Some years ago I was preaching in a gospel hall in Detroit. A former Muslim from India was there who was at the head of a tea business, and he had been brought to know the Lord Jesus Christ. On one occasion when holding a meeting there, the Sunday school had its annual outing and we all went over to a beautiful spot, and spent the day together. I was chatting with this brother, Mr. Mohammed Ali by name, when a young girl came by passing out sandwiches. She said, “Won’t you have a sandwich?”

“Thank you,” I said, “what kind have you?”

“I have several different kinds.”

“I will help myself to several of them.”

And then she turned to Mr. Ali and said, “Will you have one?”

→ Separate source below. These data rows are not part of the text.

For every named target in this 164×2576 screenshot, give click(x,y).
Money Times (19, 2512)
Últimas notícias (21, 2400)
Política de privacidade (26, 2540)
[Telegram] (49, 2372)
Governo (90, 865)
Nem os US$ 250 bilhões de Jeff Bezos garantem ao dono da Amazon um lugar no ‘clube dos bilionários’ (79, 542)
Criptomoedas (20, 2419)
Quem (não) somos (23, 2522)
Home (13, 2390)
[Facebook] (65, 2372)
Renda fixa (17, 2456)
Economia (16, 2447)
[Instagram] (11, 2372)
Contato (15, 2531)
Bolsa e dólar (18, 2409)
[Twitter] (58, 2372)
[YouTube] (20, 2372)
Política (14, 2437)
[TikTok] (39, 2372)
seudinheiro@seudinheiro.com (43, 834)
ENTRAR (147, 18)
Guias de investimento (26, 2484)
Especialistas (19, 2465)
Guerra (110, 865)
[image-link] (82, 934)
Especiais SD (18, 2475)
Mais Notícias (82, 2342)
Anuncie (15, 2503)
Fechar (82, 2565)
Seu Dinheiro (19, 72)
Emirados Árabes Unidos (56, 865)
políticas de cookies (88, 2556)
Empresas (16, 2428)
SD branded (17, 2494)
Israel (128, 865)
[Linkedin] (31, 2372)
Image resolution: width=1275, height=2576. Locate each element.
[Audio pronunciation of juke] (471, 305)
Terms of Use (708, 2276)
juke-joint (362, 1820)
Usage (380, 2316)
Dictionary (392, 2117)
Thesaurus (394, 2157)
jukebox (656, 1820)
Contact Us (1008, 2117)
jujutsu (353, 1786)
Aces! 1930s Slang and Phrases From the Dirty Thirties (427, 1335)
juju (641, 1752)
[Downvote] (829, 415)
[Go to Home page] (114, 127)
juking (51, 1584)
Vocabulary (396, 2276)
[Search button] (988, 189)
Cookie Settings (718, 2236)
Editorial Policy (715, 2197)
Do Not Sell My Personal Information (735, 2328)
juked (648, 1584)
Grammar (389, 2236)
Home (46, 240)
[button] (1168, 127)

“What kind are they?” he asked.

“There is fresh pork and there is ham.”

“Have you any beef?”

“No, I do not.”

“Have you any lamb?”

“No.”

“Fish?”

“No.”

“Thank you, my dear young lady, but I won’t take any.”

Laughingly she said, “Why, Mr. Ali, you surprise me. Are you so under law that you cannot eat pork? Don’t you know that a Christian is at liberty to eat any kind of meat?”

“I am at liberty, my dear young lady, to eat it,” he said, “but I am also at liberty to let it alone. You know I was brought up a strict Muslim. My old father, nearly eighty years of age now, is still a Muslim. Every three years I go back to India to render an account of the business of which my father is really the head, and to have a visit with the folks at home. Always when I get home I know how I will be greeted. The friends will be sitting inside, my father will come to the door when the servant announces that I am there, and he will say, ‘Mohammed, have those infidels taught you to eat the filthy hog meat yet?’ ‘No, Father,’ I will say; ‘pork has never passed my lips.’ Then I can go in and have the opportunity to preach Christ to them. If I took one of your sandwiches, I could not preach Christ to my father the next time I go home.”

Of course the young lady understood. He was acting exactly as the apostle is suggesting here. We have liberty to refrain from doing these things if they will trouble other people. Love is to be the dominating motive. “When ye sin so against the brethren, and wound their weak conscience, ye sin against Christ.”

And so the chapter comes to this striking conclusion, “Wherefore, if meat make my brother to offend, I will eat no flesh while the world standeth, lest I make my brother to offend.” This is true Christian liberty coupled with brotherly care.